Display the current number of subscribers on a web interface.
"use client";
export default function SocialMediaCrawler() {
//Part 1: Retrieve current number of subscribers by invoking the get_subscribers lambda function
//Part 2: Display the current number of subscribers on a web interface
}
Part 1: Retrieve Data
We invoke the lambda function get_subscribers every time the Social Media Crawler is executed with the help of an API Route and the useState
/ useEffect
React Hooks. Let’s take a quick look at the API route first. If you want to invoke a Lambda function directly from a Client Component in a Next.js app, you can do so by setting up an API route that acts as a proxy to your Lambda function. Of course it is also possible to directly call the Lambda function from the Client Component. But we choose the proxy-way this time although it definitely is a bit over-engineered. Every file in the pages/api
directory is treated as an API endpoint. Our invoke_lambda endpoint (pages/api/invoke_lambda.ts
) invokes the get_subscribers function through an AWS Lambda service instance and returns the response from the get_subscribers function (JSON formatted statusCode and body) as a JavaScript object.

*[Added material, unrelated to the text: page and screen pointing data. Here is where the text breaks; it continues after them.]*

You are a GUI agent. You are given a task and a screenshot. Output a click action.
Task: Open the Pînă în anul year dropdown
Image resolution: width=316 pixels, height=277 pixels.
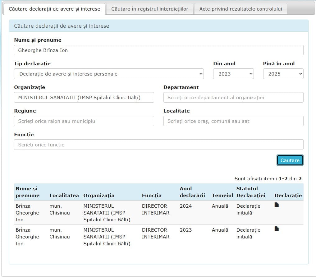[x=283, y=74]
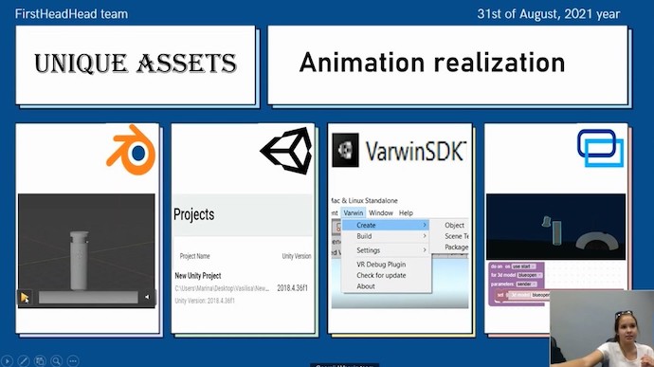Click the yellow cursor play icon
Viewport: 654px width, 367px height.
pos(25,297)
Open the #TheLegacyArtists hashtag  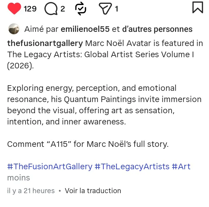(132, 166)
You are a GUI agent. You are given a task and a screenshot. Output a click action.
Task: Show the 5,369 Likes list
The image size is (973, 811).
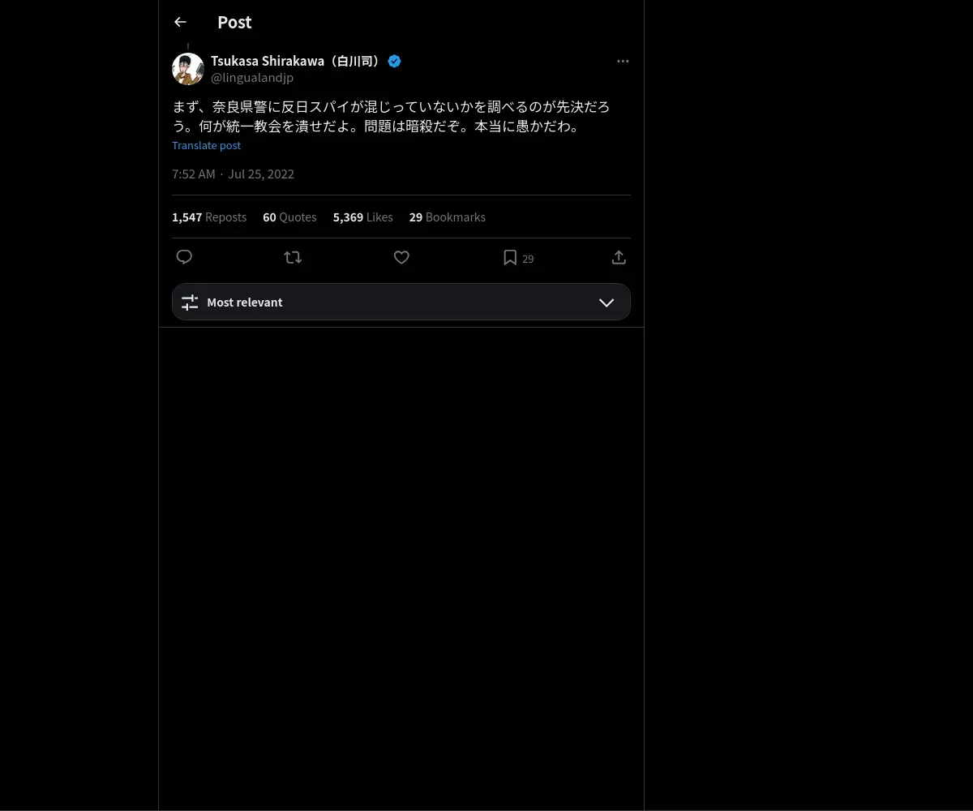coord(362,217)
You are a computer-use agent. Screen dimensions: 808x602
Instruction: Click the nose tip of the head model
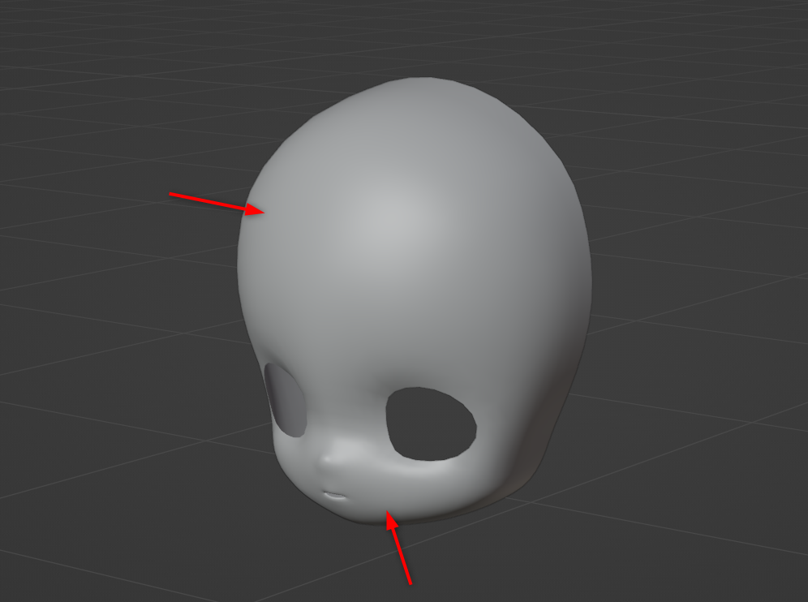(x=327, y=462)
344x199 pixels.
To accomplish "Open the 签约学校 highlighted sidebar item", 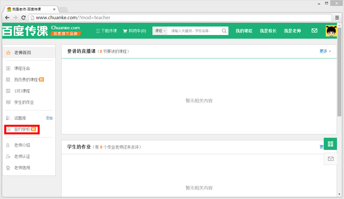I will coord(21,129).
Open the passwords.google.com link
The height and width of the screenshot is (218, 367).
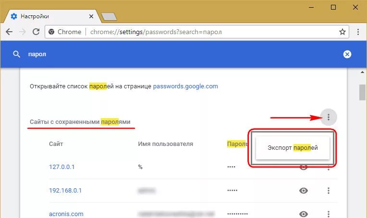(185, 86)
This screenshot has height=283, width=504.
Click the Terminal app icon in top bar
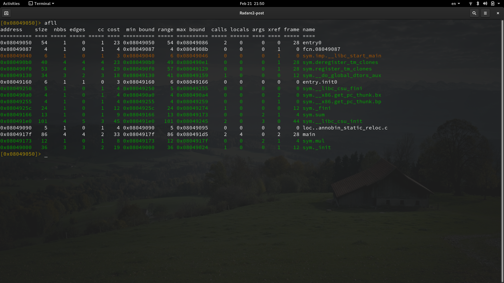31,3
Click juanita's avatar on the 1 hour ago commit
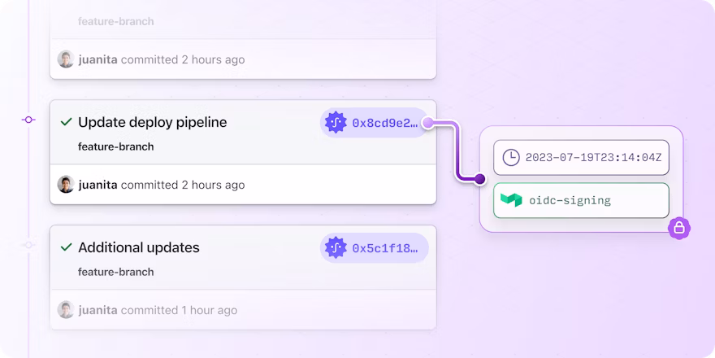Viewport: 715px width, 358px height. (x=66, y=310)
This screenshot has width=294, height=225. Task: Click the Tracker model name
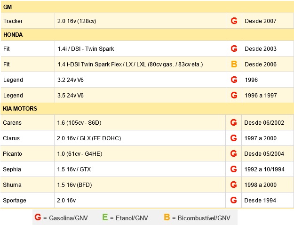[13, 21]
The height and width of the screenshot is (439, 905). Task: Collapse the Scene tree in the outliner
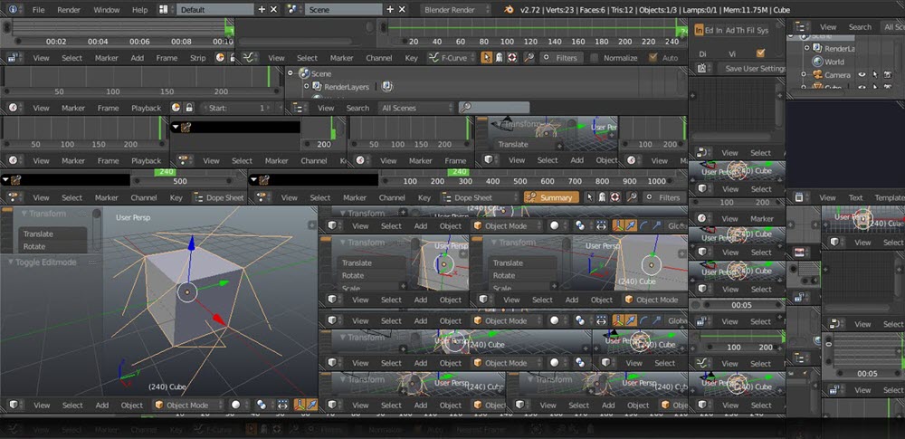(291, 73)
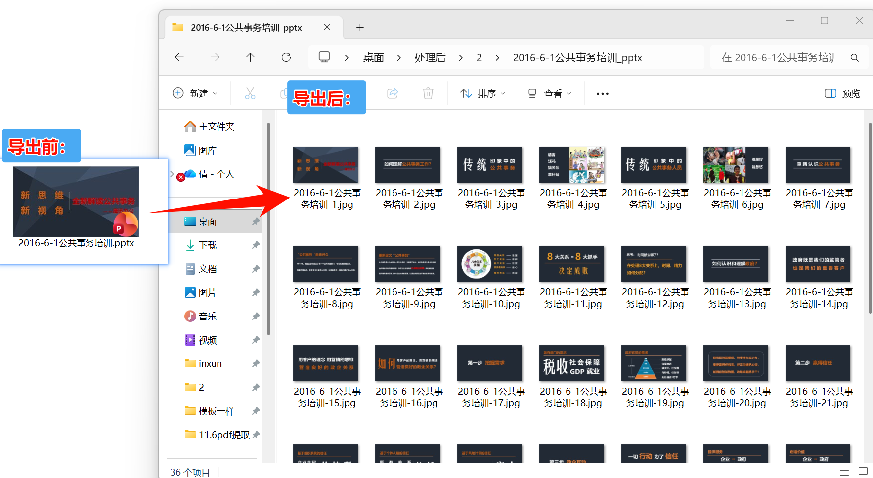Click the search magnifier icon in the search box
Screen dimensions: 873x478
[855, 58]
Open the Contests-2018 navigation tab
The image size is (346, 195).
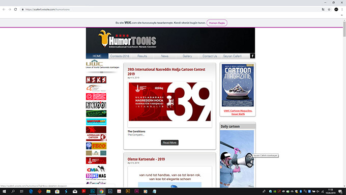(x=120, y=56)
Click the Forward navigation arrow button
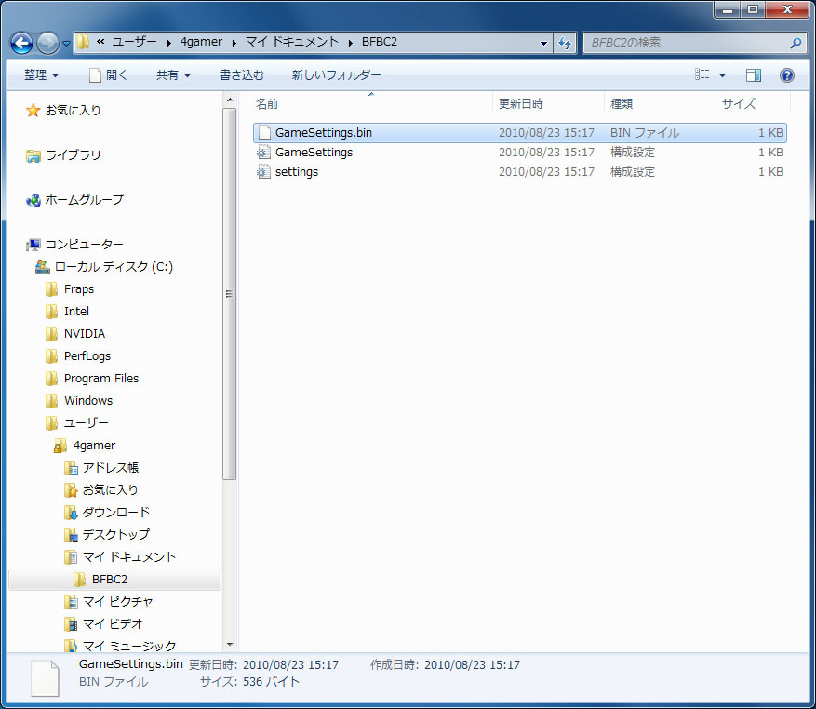 (x=47, y=43)
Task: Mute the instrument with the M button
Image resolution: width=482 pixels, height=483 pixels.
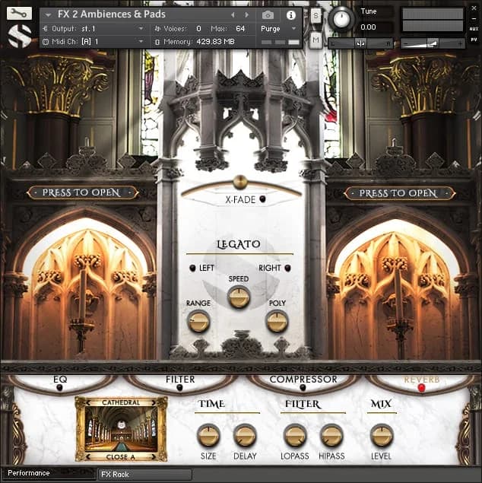Action: (316, 39)
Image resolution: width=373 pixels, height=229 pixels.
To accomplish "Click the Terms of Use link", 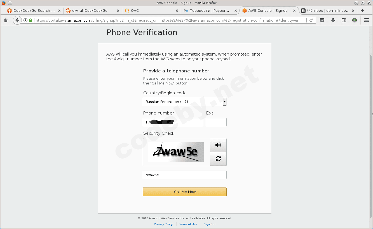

//Create an instance of the AWS Lambda service client. This instance allows you to interact with AWS Lambda to perform operations such as invoking Lambda functions.
const lambdaService = new AWS.Lambda({
region: "us-east-1"
});
export default async function handler(req: NextApiRequest, res: NextApiResponse) {
const params = {
FunctionName: Resource.GetTotalSubscribers.name,
InvocationType: 'RequestResponse',
}
//Send a request to invoke the get_subscribers function. '.promise()' converts the AWS SDK request into a promise, allowing you to use 'await' for asynchronous handling.
const result = await lambdaService.invoke(params).promise();
console.log("Response from Lambda service:", result);
//'result.Payload' is the JSON string that is returned by the get_subscribers function. 'JSON.parse()' converts the JSON string into a JavaScript object, allowing you to access the data returned by the lambda function.
const payload = JSON.parse(result.Payload as string);
console.log("Return value of lambda function:", payload);
res.status(200).json(payload);
}
Back in our pages.tsx
file in the app
directory, we are enabled now to fetch data from the '/api/invoke_lambda'
endpoint with an useEffect Hook. Then we manipulate the fetched data so that we can pass a value of type number to the variable totalSubscribers
. This value of totalSubscribers
(finally🥳) is the current amount of the AWS Fundamentals Newsletter subscribers.
const [totalSubscribers, setTotalSubscribers] = useState(null);
useEffect(() => {
const fetchData = async () => {
console.log("Fetching Data...");
const response = await fetch('/api/invoke_lambda');
const result = await response.json();
const allData = JSON.parse(result.body);
const subscribersObj = allData.data[0].subscribers;
const subscribersCount = subscribersObj.N;
setTotalSubscribers(subscribersCount);
};
fetchData();
}, []);
Part 2: Display Data
The content and structure of the Social Stats Dashboards web interface is defined in the JSX part of our page.tsx
file. {totalSubscribers}
is a placeholder that dynamically inserts the value of the totalSubscribers
variable into the JSX paragraph element. This is how the current number of AWS Fundamentals Newsletter subscribers is displayed on our Social Stats Dashboard whenever the Next.js side is reloaded.
return (
<>
<Head>
<title> Social Stats</title>
</Head>
<div>
<h1>Watch the AWS Fundamentals Community grow☀️</h1>
<p>-- Social Media Crawler --</p>
</div>
<div>
<p>ConvertKit</p>
<p>Newsletter Subscribers: {totalSubscribers}</p>
</div>
</>
);
Summary
At the end of this article, our simple little Social Stats Dashboard looks something like this:
It’s not styled, but it gets the job done! 🎉
By developing the dashboard, we have learned how to work with AWS Lambda to fetch data from a third party application, store it in a Dynamo DB table, pass it to a Next.js application upon request and finally display it dynamically on a web interface. Since we have applied the SST framework, we’ve been able to define our entire infrastructure serverless in our code.